Avro Vulcan XH558 - Image © Paul Johnson

Avro Vulcan XH558 – Image © Paul Johnson

In a newsletter today, the Vulcan to the Sky Trust has announced that 2015 will be the last flying season for Avro Vulcan XH558. The full text of the newsletter can be found below:-

This is going to be a spectacular summer for Vulcan XH558 but also a very emotional one; it is with considerable sadness that we have to confirm that we are about to enter the final flying season. After she has landed from her last flight this autumn, there will no longer be a flying Vulcan. We are therefore going to work especially hard to make summer 2015 a memorable flying season for every Vulcan enthusiast across the country. We intend to use every flying hour available, taking her to more people than ever before, celebrating other iconic British engineering achievements and saluting the heroes of Britain’s legendary V-Force in which she played a vital role during the knife-edge tension of the Cold War.

Planning our Farewell to Flight sorties is complex, so we will be revealing more about where to see her over the coming weeks. To ensure you see her fly this year – your very last opportunity – do keep reading this newsletter. You may also enjoy our active Facebook community and follow her @XH558 on Twitter. Do please share these with your friends, family and colleagues; it’s their last opportunity to see a flying Vulcan too.

We are sure you are asking why this has to be the end of this phase of XH558’s life, particularly as many of you will be aware that we have been trying hard to find a way to extend her life for at least one more season beyond the additional two years (2014-15) that were promised when we completed the wing modification. The answer is that having evaluated a great many factors, the three expert companies on whom we depend – known as the ‘technical authorities’ – have together decided to cease their support at the end of this flying season. Without that support, under Civil Aviation Authority regulations, we are prohibited from flying.

What you have to do
Please copy the Vulcan XH558 newsletter verbatim from "This is going" up to and including "the Cold War.". Work from the Vulcan XH558 newsletter above and nothing else.

Given information
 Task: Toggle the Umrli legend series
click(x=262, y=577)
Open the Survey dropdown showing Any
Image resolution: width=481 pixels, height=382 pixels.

Solution to the problem
This is going to be a spectacular summer for Vulcan XH558 but also a very emotional one; it is with considerable sadness that we have to confirm that we are about to enter the final flying season. After she has landed from her last flight this autumn, there will no longer be a flying Vulcan. We are therefore going to work especially hard to make summer 2015 a memorable flying season for every Vulcan enthusiast across the country. We intend to use every flying hour available, taking her to more people than ever before, celebrating other iconic British engineering achievements and saluting the heroes of Britain’s legendary V-Force in which she played a vital role during the knife-edge tension of the Cold War.